20. En statuant ainsi, alors qu'il lui appartenait de rechercher la date de la rupture du contrat de travail, la cour d'appel a violé les textes susvisés."
Décision de la Cour
La Cour de cassation rappelle que, conformément aux règles générales de prescription des actions portant sur l’exécution ou la rupture du contrat de travail, le délai de prescription commence à courir à compter du jour où le titulaire du droit a connu ou aurait dû connaître les faits lui permettant de l’exercer. En matière de mise à la retraite à l’initiative de l’employeur, la Haute juridiction précise que la rupture du contrat de travail intervient à la date de son expiration effective.
La Cour se fonde sur les dispositions relatives à la prescription des actions en paiement de sommes dues au titre de la rupture du contrat de travail, ainsi que sur les règles encadrant la mise à la retraite. Elle en déduit que l’indemnité de mise à la retraite, qui est directement liée à la rupture du contrat, devient exigible à la date à laquelle le contrat prend fin. Dès lors, le délai de prescription de l’action en paiement ne peut courir qu’à compter de cette date de rupture et non à une date antérieure telle que celle de la décision de mise à la retraite ou de sa notification au salarié.

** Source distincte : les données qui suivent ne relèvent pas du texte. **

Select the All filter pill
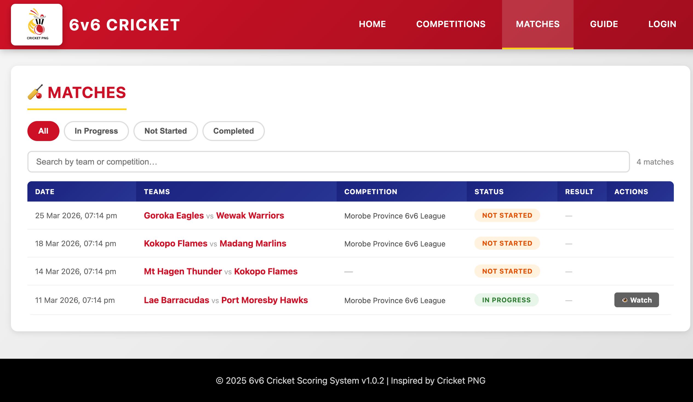 (43, 131)
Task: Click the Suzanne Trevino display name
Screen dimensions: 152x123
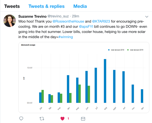Action: [32, 16]
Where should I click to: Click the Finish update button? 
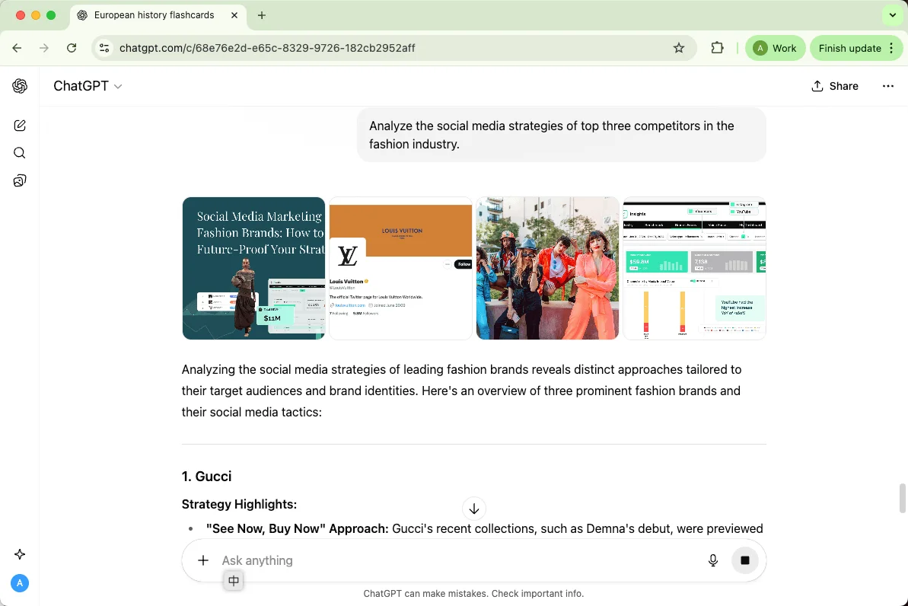(x=849, y=48)
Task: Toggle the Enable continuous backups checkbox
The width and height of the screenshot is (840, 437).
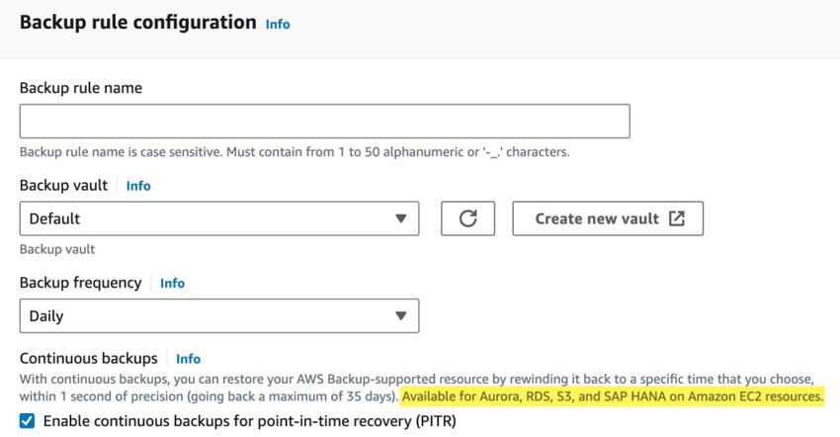Action: click(x=27, y=421)
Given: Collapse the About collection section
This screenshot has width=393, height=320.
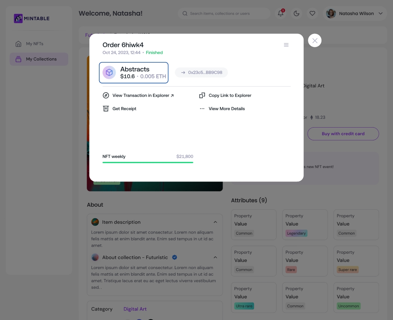Looking at the screenshot, I should coord(215,257).
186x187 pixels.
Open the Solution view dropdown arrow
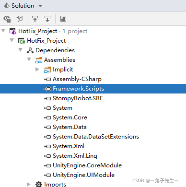(x=40, y=6)
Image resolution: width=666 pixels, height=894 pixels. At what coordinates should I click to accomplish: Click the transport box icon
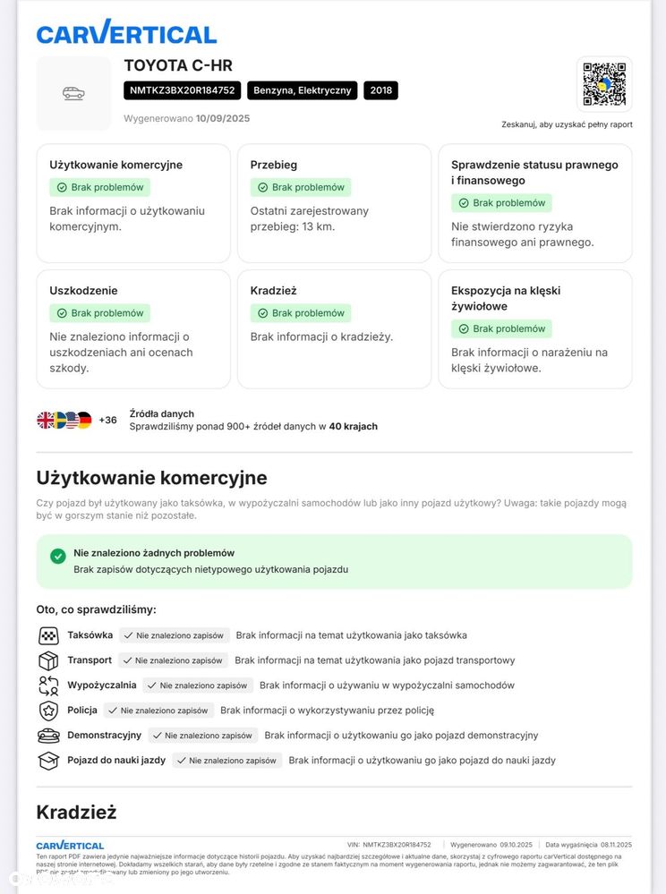point(48,660)
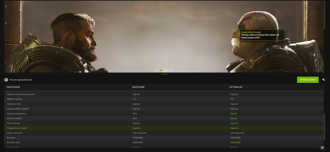Click the NASTAVENÍ column header

(x=13, y=87)
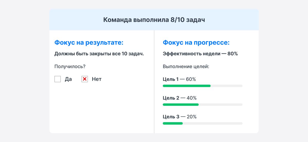The image size is (308, 142).
Task: Click Выполнение целей: subtitle
Action: (186, 67)
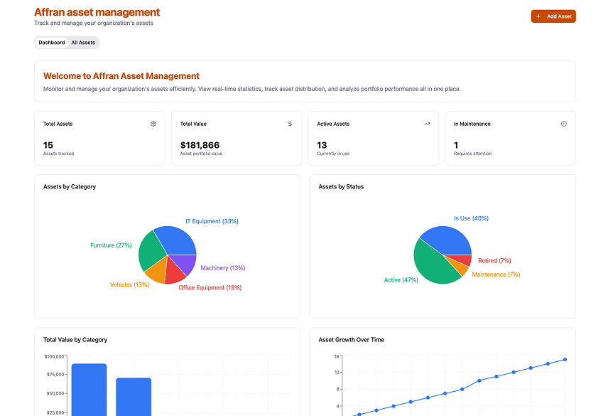Screen dimensions: 608x416
Task: Click the Maintenance (7%) label
Action: click(x=496, y=274)
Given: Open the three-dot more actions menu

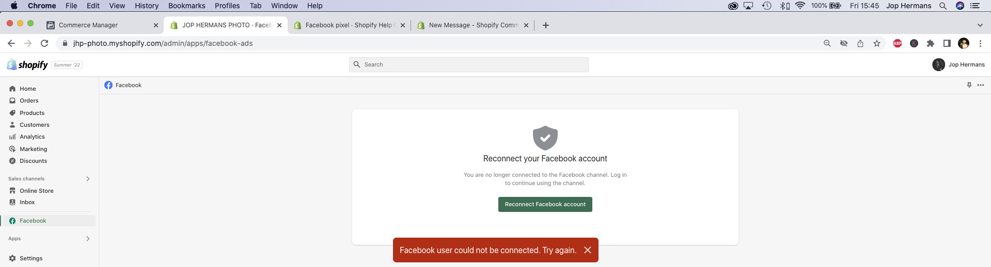Looking at the screenshot, I should [981, 85].
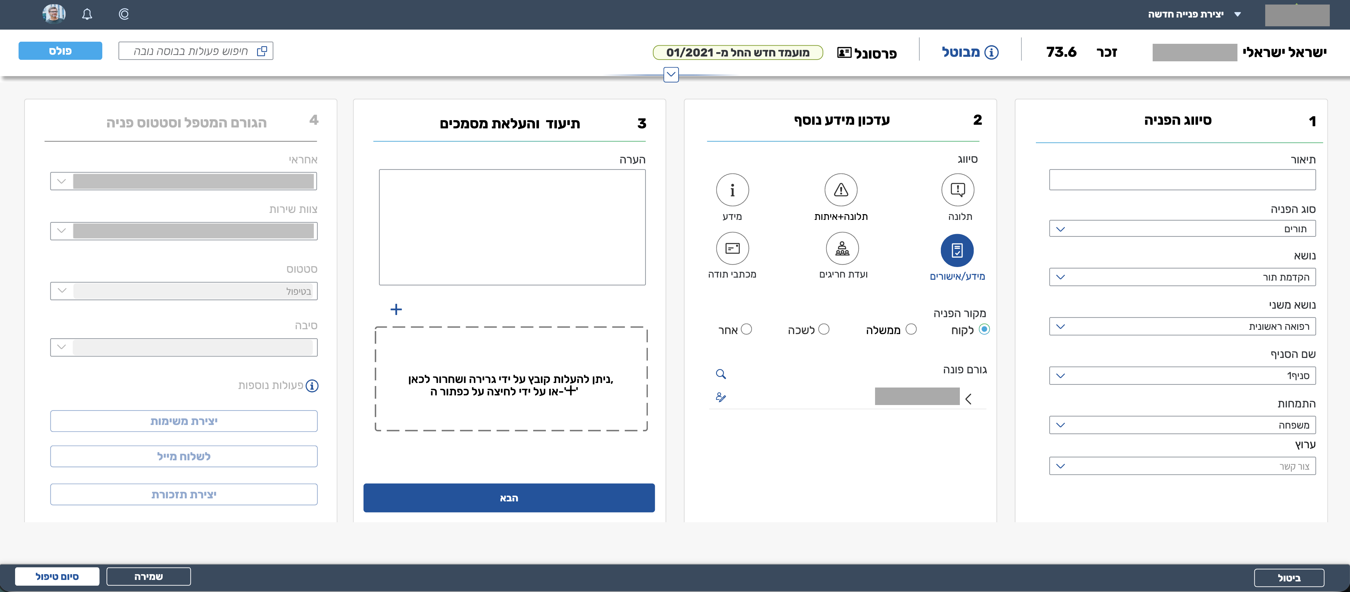The height and width of the screenshot is (592, 1350).
Task: Expand the שם הסניף dropdown
Action: pyautogui.click(x=1182, y=375)
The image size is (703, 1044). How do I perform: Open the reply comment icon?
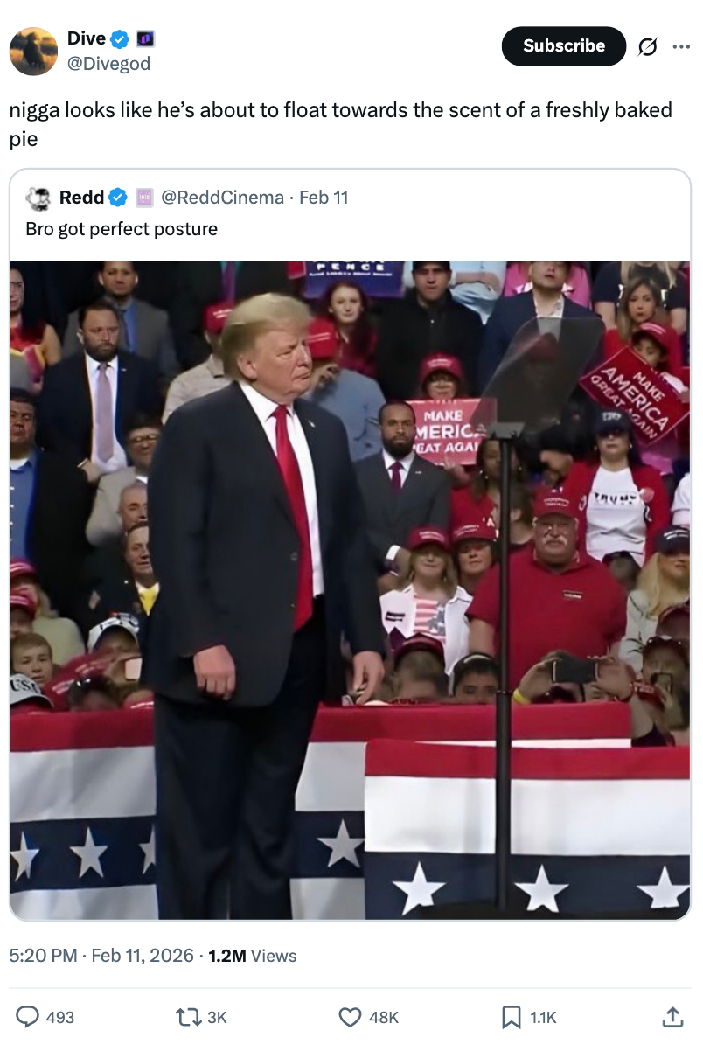(x=28, y=1016)
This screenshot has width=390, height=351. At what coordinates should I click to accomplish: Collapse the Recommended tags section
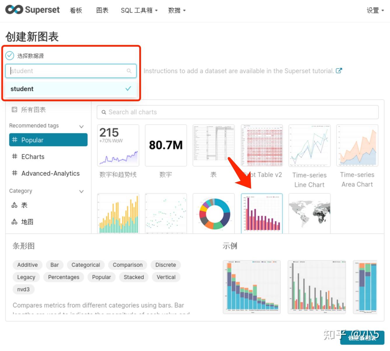point(81,126)
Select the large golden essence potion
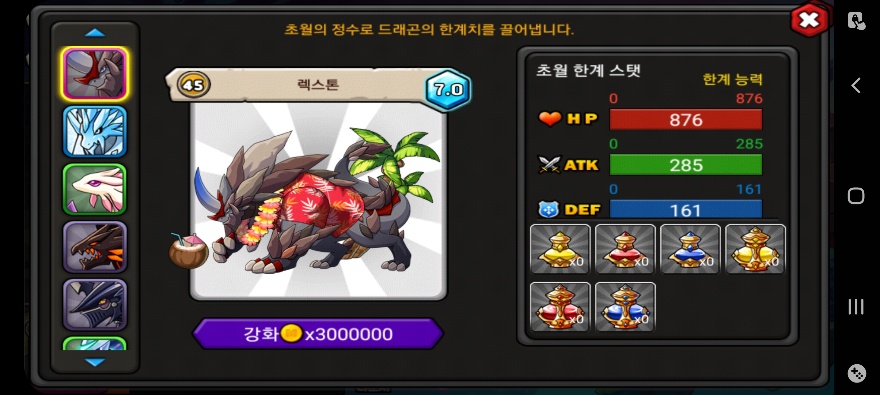The width and height of the screenshot is (880, 395). pos(755,249)
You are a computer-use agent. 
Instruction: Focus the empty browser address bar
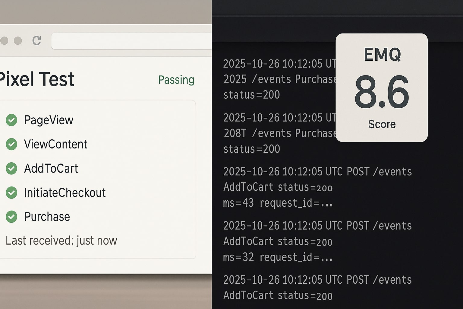point(131,41)
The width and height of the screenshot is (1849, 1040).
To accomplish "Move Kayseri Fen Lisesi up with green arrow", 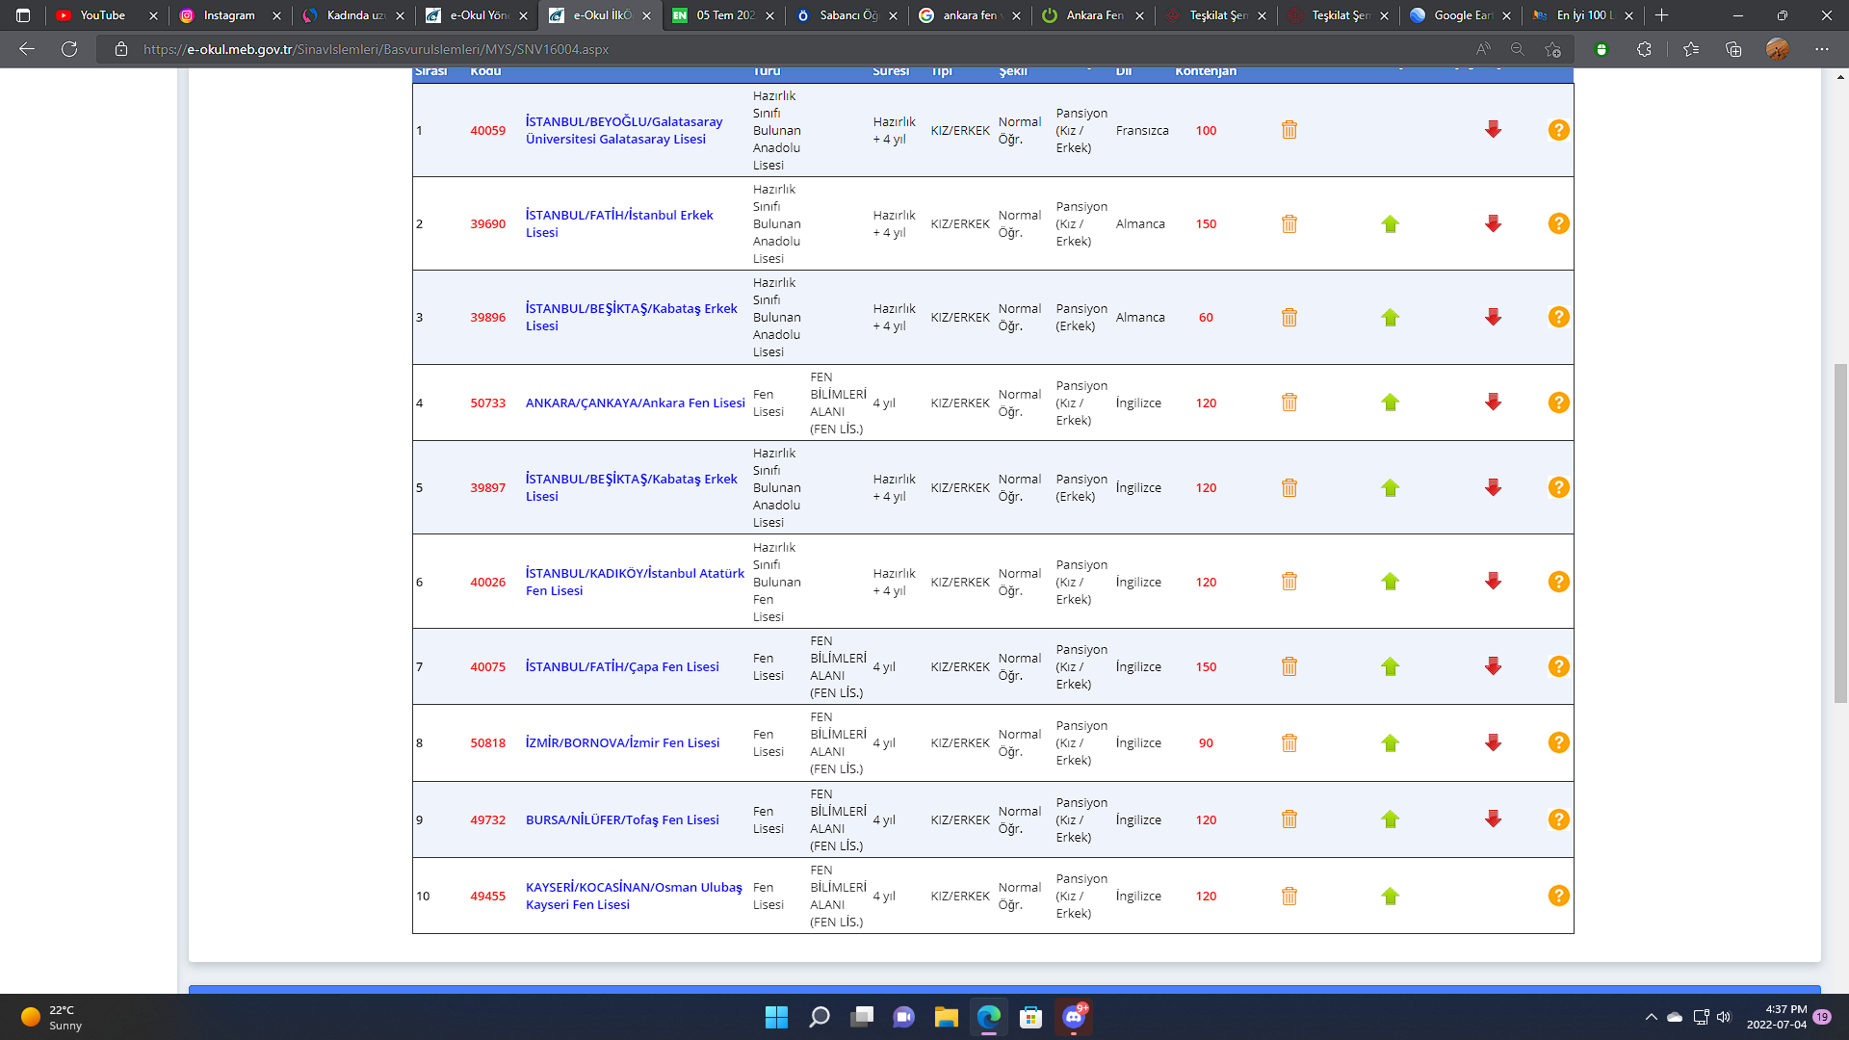I will click(x=1390, y=897).
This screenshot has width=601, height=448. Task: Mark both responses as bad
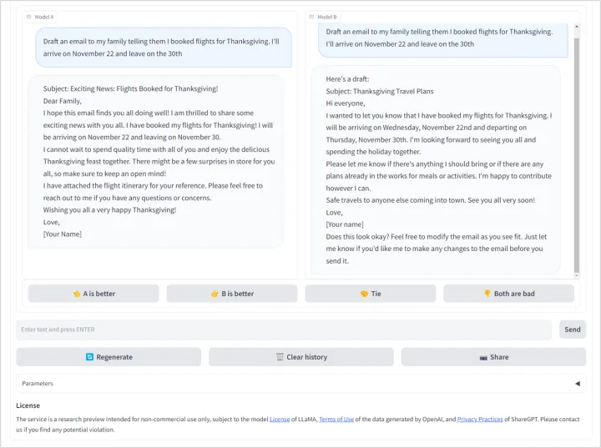click(x=508, y=294)
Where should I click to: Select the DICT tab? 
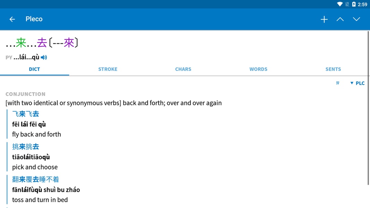(x=34, y=69)
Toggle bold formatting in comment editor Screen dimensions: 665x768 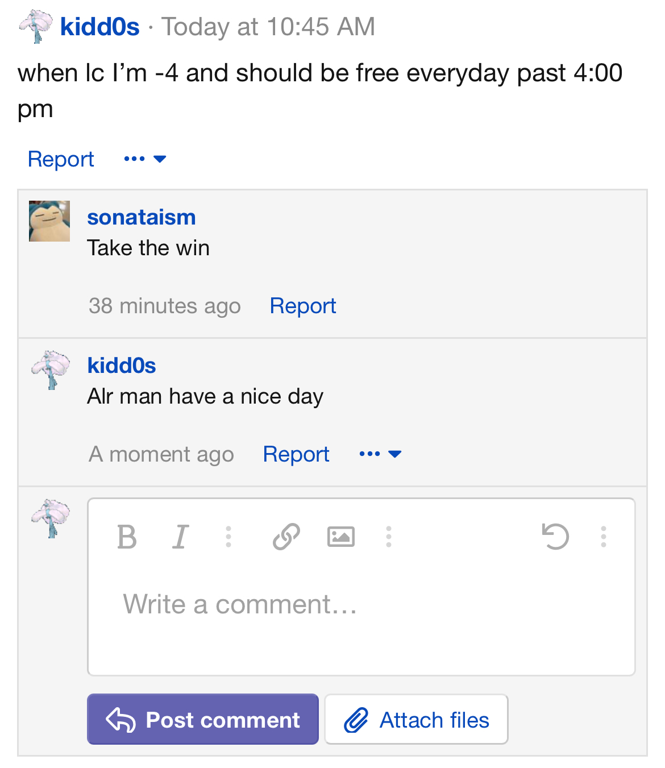click(127, 537)
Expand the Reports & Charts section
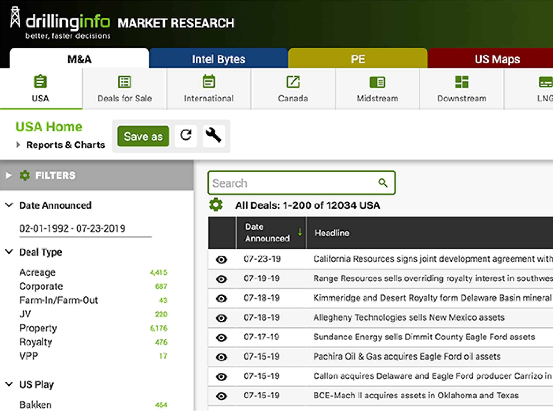The width and height of the screenshot is (553, 415). pos(18,145)
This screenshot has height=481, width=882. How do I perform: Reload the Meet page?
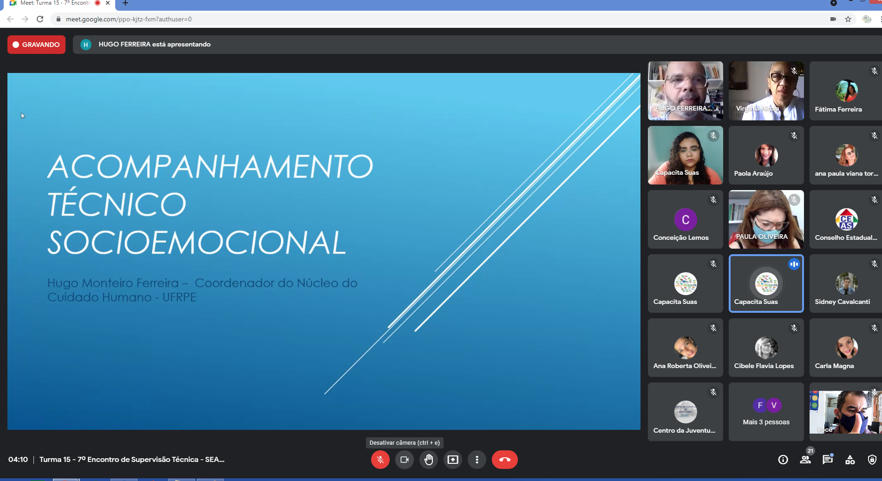[40, 19]
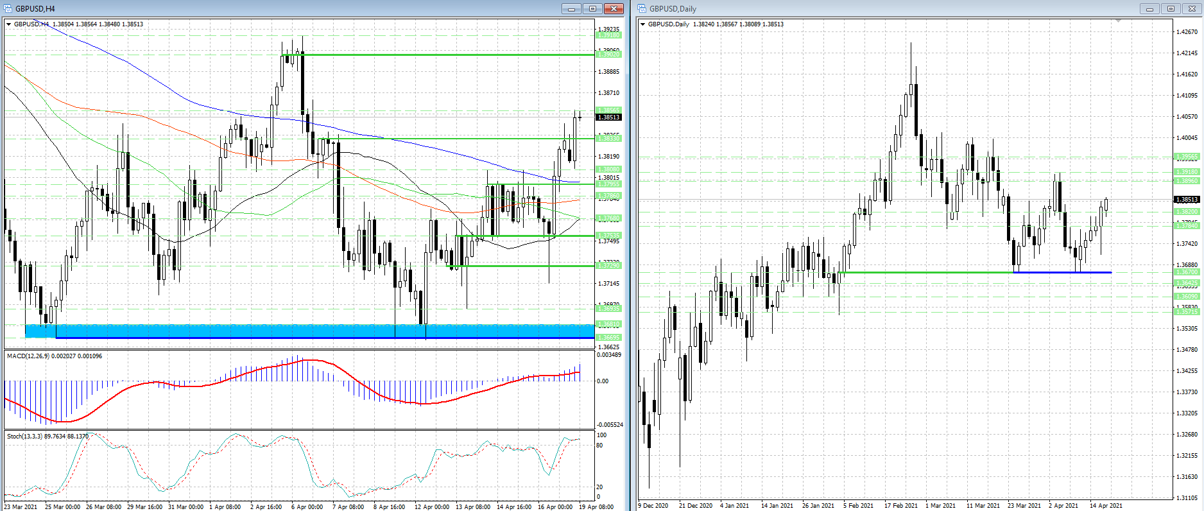Click the GBPUSD,H4 window chart icon
Screen dimensions: 1204x511
pyautogui.click(x=8, y=8)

En statuant ainsi, la Cour écarte toute interprétation anticipée du point de départ de la prescription et retient un critère objectif et unique : la date effective de fin du contrat de travail.
Impact en paie
Cette décision sécurise le traitement des mises à la retraite en paie en apportant un repère clair pour le calcul des délais de prescription. Le point de vigilance porte sur la date réelle de fin de contrat, qui conditionne à la fois le versement de l’indemnité et le point de départ du délai de contestation. Une erreur d’appréciation sur cette date peut exposer l’employeur à un contentieux tardif ou, à l’inverse, à une prescription mal opposée.